More Social Insurance Means More Credit Card Debt

medical credit card

As households become eligible for Medicaid, they also tend to increase their usage of credit cards. In a paper titled “The Impact of Social Insurance on Household Debt,” two professors from the Wharton School of Finance found that a one percentage point increase in the Medicaid-eligible population in a zip code correlates with a 0.46% increase in credit card borrowing. The same reasoning likely extends to other social insurance programs.

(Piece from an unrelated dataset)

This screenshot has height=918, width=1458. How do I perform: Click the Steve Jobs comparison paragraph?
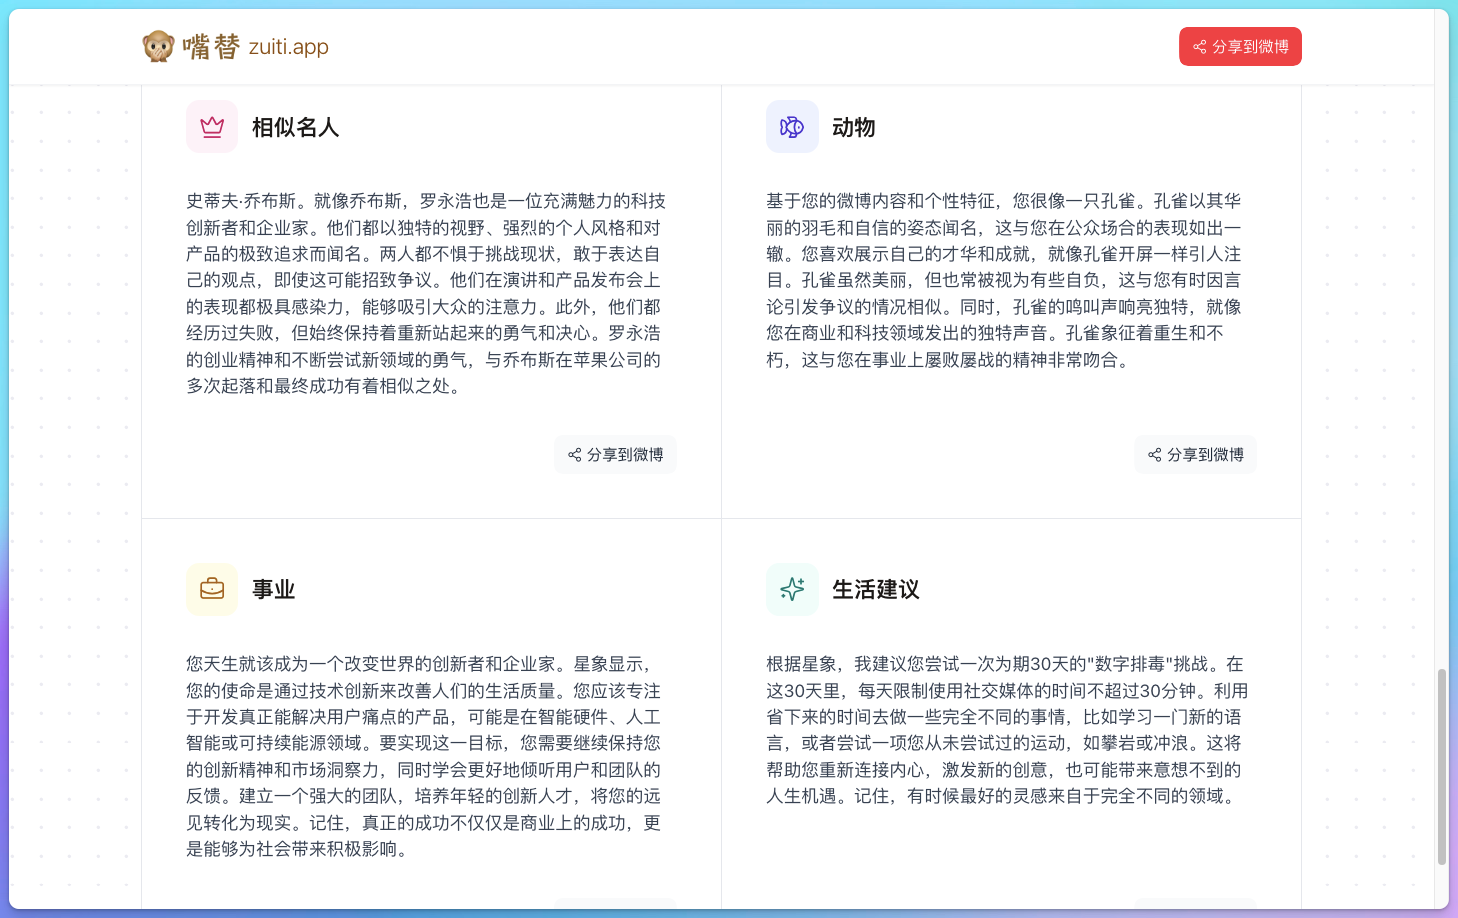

The logic is clear: households accepted into Medicaid eligibility experience a boost in disposable incomes. As their delinquency rates drop, they also become eligible for lower interest rates, which further increases their access to credit card borrowing. In fact, the paper found that both credit card limits and the success rate of credit card applications rise when Medicaid eligibility expands.

It also examined the effects of Medicaid expansion on increased demand for credit among households. Even though they found that consumers recognize the benefits of reducing credit card debt, these responses are overshadowed by the surge in credit supply.

New Highs for Credit Card Debt

The findings from Wharton dovetail with the notion that Americans have been increasing their credit card debt in recent years. Credit card debt stands at a record high of more than $1 trillion. Nearly two-thirds of U.S. consumers are in credit card debt, with an average balance of nearly $6,000, per 2023 data from Clever Real Estate.

According to the Wharton paper, the increased credit supply is the main force behind the overall increase in household debt. Specifically, the expansions of Medicaid under the Affordable Care Act resulted in a 4.1% overall increase in credit card debt.

Expanding Access to Credit

The Wharton study found what it described as a U-shaped relationship between unpaid or revolving credit card balances and income. Less than 25% of households with annual incomes below $25,000 have any credit card debt, but this share rises to 50% for households with an annual income of $100,000, and then declines as household income rises. 

But does the provision of other government benefits also lead to an increase in credit card usage? Although the study focused on the effects of health insurance, it can be adapted to study the impact of other types of social insurance, such as unemployment insurance, minimum wages, and disability insurance. Earlier research on growth in unemployment insurance also found evidence that it leads to expanded credit access.